DATA below:
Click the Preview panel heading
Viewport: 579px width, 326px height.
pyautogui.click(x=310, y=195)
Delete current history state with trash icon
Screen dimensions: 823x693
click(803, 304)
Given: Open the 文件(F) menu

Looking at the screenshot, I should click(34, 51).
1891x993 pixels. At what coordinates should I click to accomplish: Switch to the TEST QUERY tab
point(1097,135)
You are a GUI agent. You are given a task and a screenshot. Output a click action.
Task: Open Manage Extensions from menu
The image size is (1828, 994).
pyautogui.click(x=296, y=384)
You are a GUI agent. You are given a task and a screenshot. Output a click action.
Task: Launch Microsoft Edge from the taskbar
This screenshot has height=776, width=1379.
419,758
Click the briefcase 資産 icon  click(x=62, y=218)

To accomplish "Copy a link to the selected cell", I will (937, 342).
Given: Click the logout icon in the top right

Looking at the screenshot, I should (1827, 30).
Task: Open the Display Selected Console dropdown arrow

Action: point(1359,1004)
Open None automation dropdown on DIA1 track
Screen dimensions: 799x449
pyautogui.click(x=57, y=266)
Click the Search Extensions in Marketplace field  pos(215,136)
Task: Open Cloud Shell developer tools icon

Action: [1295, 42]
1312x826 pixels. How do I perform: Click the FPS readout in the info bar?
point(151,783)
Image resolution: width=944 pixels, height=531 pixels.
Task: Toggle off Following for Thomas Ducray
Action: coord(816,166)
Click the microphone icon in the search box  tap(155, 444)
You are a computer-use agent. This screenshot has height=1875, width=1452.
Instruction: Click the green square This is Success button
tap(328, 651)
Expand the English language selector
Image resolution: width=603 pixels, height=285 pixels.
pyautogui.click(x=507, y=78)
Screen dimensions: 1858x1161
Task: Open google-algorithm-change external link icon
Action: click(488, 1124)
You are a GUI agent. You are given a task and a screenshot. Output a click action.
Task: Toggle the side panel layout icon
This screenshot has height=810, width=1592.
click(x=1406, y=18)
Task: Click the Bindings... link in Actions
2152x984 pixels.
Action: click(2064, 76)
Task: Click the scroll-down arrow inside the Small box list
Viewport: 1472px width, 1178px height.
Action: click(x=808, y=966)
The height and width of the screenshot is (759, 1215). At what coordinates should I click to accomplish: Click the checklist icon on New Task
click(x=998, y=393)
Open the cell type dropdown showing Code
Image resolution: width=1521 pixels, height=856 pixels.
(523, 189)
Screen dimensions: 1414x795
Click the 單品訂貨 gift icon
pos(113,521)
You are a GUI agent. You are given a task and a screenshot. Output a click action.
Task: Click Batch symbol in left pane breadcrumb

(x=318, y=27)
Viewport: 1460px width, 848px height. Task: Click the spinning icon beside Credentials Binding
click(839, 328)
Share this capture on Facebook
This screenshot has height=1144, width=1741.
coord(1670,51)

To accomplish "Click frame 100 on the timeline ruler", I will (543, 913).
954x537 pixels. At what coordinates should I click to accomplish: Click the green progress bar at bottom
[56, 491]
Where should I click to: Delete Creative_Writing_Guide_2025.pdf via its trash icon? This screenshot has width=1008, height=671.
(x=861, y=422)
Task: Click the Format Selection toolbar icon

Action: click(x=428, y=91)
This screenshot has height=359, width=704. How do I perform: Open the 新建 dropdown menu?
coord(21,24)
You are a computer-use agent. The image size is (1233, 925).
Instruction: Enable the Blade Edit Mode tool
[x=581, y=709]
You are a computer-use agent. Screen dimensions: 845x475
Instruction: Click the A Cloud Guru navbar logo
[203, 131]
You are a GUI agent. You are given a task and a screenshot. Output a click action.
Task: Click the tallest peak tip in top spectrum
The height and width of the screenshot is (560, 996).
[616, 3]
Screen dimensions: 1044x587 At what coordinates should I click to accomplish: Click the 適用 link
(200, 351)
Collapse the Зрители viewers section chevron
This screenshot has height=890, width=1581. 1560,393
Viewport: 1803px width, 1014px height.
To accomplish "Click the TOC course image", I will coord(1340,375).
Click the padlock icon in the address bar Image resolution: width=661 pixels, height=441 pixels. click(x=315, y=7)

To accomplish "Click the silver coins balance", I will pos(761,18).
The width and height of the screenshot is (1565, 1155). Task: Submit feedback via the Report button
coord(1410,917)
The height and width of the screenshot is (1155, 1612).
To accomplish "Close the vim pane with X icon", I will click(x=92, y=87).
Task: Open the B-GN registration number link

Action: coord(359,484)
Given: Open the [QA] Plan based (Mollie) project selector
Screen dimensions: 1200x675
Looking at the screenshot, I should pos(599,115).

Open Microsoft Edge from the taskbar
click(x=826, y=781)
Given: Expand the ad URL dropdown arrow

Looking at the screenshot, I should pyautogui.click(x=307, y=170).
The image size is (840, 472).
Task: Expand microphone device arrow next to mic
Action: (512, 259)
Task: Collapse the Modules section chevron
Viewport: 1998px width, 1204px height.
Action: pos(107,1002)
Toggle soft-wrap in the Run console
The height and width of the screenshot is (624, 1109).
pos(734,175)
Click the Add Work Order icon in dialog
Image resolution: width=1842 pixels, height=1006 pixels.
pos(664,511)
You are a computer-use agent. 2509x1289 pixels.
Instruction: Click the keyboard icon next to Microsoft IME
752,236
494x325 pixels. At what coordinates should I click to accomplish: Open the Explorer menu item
End of DATA.
- _YOUR GOAL_
The lines you return should be those above that contain the word "selector", every one of them.

- _ANSWER_
Expand the English language selector
Given: Open the [QA] Plan based (Mollie) project selector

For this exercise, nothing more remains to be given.